The first step to literally any scientific endeavour is to describe, as exhaustively as possible, what it is you’re setting out to prove, disprove, or otherwise ascertain.
Then, and only then, can you even *begin *dreaming up purposeful observations, experiments, counter-experiments (because in science, you don’t want to simply prove that your hypothesis fits, you also desperately want to prove that all the other hypotheses you could think of to explain the given phenomenon don’t, if only to better rub it in all their stupid faces, when they dared call you mad, MAD !), the necessary control parameters and so on.
So, yes, the first step towards “beginning to find out if there is a God or not” is specifying what “a God” is exactly, what it’s supposed to do and so on.

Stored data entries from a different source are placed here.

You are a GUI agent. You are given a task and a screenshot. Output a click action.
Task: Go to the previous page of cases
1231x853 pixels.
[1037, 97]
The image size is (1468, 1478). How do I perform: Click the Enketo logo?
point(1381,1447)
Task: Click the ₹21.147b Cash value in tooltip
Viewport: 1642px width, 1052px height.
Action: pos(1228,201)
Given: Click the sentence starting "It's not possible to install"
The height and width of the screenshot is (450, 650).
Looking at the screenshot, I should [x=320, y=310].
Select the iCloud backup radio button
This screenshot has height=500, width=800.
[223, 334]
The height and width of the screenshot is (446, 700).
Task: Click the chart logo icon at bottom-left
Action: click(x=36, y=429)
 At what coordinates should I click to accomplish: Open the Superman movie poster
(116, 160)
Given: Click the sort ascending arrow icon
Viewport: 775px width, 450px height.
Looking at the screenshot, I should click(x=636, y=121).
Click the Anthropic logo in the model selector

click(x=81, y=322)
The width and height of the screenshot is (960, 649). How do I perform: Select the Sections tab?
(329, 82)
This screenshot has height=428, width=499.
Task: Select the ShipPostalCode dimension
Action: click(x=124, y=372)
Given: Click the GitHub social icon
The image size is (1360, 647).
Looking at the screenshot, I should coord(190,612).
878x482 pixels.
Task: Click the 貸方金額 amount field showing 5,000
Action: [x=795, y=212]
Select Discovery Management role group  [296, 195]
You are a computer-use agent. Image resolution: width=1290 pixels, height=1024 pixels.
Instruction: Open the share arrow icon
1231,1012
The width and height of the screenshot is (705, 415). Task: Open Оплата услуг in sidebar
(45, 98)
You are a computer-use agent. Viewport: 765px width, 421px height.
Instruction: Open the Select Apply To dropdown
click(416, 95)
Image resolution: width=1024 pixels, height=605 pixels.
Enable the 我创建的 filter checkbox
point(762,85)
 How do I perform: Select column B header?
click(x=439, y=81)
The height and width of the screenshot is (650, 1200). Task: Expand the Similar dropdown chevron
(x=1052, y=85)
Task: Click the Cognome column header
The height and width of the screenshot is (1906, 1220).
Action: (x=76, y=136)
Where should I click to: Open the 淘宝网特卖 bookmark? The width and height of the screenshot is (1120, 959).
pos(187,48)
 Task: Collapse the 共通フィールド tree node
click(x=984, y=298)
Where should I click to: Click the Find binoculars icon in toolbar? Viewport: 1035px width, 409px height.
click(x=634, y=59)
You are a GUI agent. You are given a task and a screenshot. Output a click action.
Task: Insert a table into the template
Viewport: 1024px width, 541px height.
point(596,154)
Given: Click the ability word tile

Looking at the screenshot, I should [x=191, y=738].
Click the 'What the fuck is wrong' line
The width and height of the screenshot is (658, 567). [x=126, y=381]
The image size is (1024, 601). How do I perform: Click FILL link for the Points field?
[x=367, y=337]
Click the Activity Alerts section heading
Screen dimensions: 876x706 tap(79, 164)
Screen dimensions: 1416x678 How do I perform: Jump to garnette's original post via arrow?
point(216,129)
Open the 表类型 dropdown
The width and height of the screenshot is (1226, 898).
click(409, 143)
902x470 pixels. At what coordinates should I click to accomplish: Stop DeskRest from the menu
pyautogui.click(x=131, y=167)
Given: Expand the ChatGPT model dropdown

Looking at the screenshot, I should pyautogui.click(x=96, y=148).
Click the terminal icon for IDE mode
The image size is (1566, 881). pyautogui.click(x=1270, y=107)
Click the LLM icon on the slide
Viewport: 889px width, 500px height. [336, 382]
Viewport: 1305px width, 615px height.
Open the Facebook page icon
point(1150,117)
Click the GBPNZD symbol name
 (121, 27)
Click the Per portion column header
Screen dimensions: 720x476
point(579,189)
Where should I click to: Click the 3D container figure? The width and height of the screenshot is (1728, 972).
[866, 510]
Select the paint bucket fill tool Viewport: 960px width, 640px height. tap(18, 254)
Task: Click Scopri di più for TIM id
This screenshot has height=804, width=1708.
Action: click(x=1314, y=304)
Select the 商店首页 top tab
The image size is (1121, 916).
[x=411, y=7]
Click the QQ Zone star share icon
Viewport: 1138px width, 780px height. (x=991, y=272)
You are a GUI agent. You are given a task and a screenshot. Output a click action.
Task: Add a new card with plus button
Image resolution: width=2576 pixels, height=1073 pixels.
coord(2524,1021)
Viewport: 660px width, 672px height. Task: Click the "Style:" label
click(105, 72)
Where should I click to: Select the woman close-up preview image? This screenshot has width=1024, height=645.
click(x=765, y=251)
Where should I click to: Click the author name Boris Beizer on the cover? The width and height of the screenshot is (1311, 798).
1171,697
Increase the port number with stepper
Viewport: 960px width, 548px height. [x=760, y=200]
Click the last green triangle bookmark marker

You can’t prove or disprove a vague and **extremely **wide concept.
[QUOTE=cornopean]
but this seems to beg the question. I can’t account for the existence of these rules w/o immediately being led to believe that some mind is behind it.
[/QUOTE]
Your lack of imagination is not, in itself, evidence of anything beyond itself.
I’ll give you a counter example : cricket exists, and has rules, but I’ll be damned if there ever was any mind at all behind them !
But a universe where sheer survival applies selective pressure can, and does.
There can, in fact, be a watch without a watchmaker (I apologize in advance for the somewhat aggressive tone of the commentary early in the video - the experiment itself is what’s really fascinating).
[QUOTE=Blake]
Nonsense. There have been literally thousands of scientific papers on 1, 2, 3 and 4.
[/QUOTE]
5, too, for certain amounts of “we”.
For example, we know (or we think we know) exactly how and when the Sun as we know it is going bye-bye. Give or take a few tens of thousands of years, all right, but in astronomical terms that’s pinpoint :).